Freigeschaltet durch Thorsten Schmitt

Die Vision einer atomwaffenfreien Welt hatte maßgeblich dazu beigetragen, dass US-Präsident Barack Obama mit dem Friedensnobelpreis ausgezeichnet wurde. Nun will Obama seine Ankündigung in die Praxis umsetzen.

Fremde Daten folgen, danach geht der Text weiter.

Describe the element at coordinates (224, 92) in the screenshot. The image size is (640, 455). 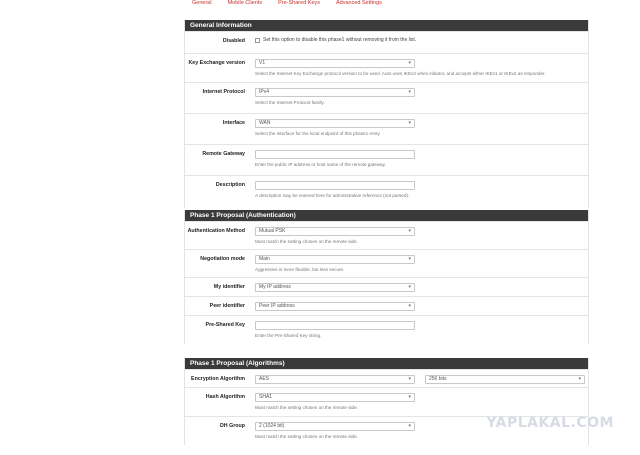
I see `ip-label: Internet Protocol` at that location.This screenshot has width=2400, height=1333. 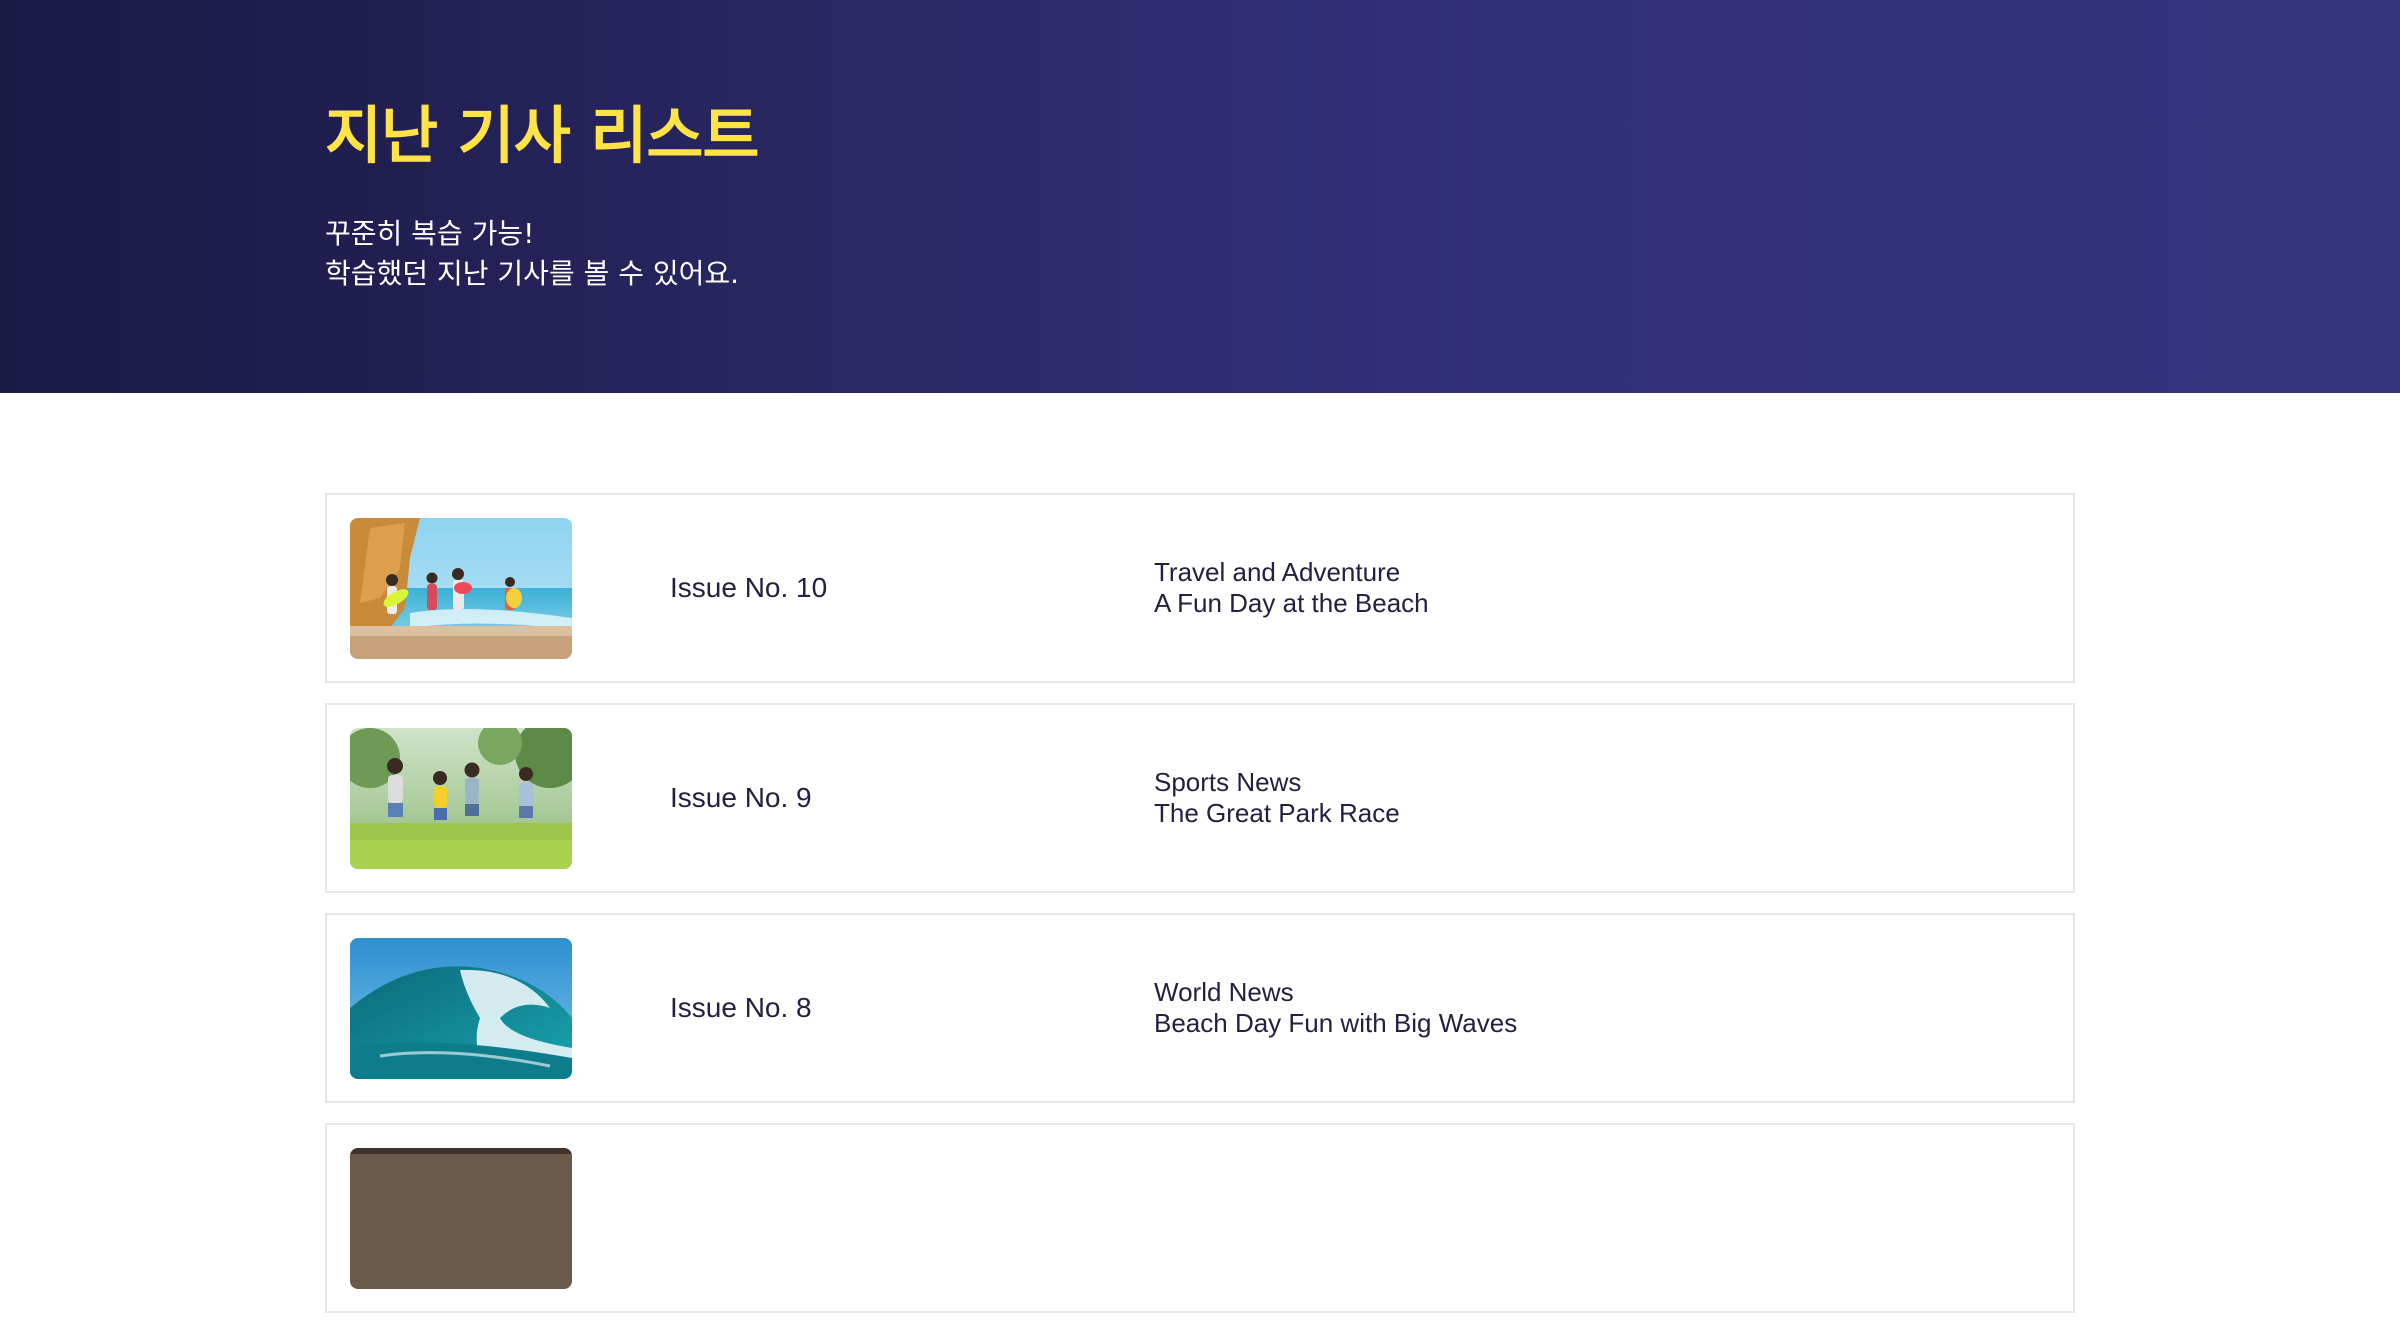 I want to click on article-category: Sports News, so click(x=1228, y=782).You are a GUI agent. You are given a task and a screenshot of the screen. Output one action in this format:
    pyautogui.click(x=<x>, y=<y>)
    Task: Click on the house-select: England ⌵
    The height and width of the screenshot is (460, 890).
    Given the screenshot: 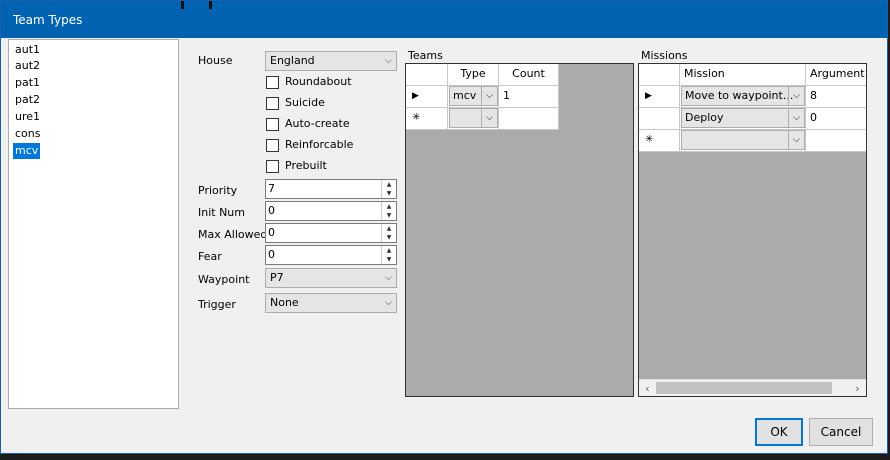 What is the action you would take?
    pyautogui.click(x=331, y=61)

Die neue Nuklearstrategie zielt darauf ab, die verbleibenden Bestände von 5500 US-amerikanischen Sprengköpfen drastisch abzubauen. In genau welchem Umfang und wie schnell der Kurswechsel umgesetzt werden kann, das soll innerhalb der nächsten Tage geklärt werden. So oder so steht aber fest, dass Obama mit der Wende nicht nur der Doktrin seines republikanischen Vorgängers George W. Bush eine klare Absage erteilt, der sogar eine neue Generation von Mini-Atombomben gefordert hatte. Auch setzt er eine ausgesprochen konziliante Geste gegenüber europäischen Verbündeten, die schon seit Jahren auf einen Abzug der noch verbleibenden US-Atomwaffen drängen. In den USA hingegen ist Obamas Entscheidung durchaus umstritten. Ausgerechnet in einer Ära, in der ein unberechenbarer Politiker wie Irans Präsident Mahmoud Ahmadinedschad mit seinem nuklearen Programm kokettiert und Nordkorea mit Atomtests provoziert - so Kritiker der Wende in Washington -, sei es schlichtweg naiv, einseitig abzurüsten. Aus genau diesem Grund bleibt Obama auch vorsichtig. Er will das eigene Arsenal reduzieren, aber keineswegs abschaffen. Auch schließt er im Bedarfsfall den künftigen Waffeneinsatz nicht aus. Denn das Recht auf einen nuklearen Präventivschlag will sich Obama ausdrücklich vorbehalten, nur der Schwerpunkt der Landesverteidigung soll ein anderer sein.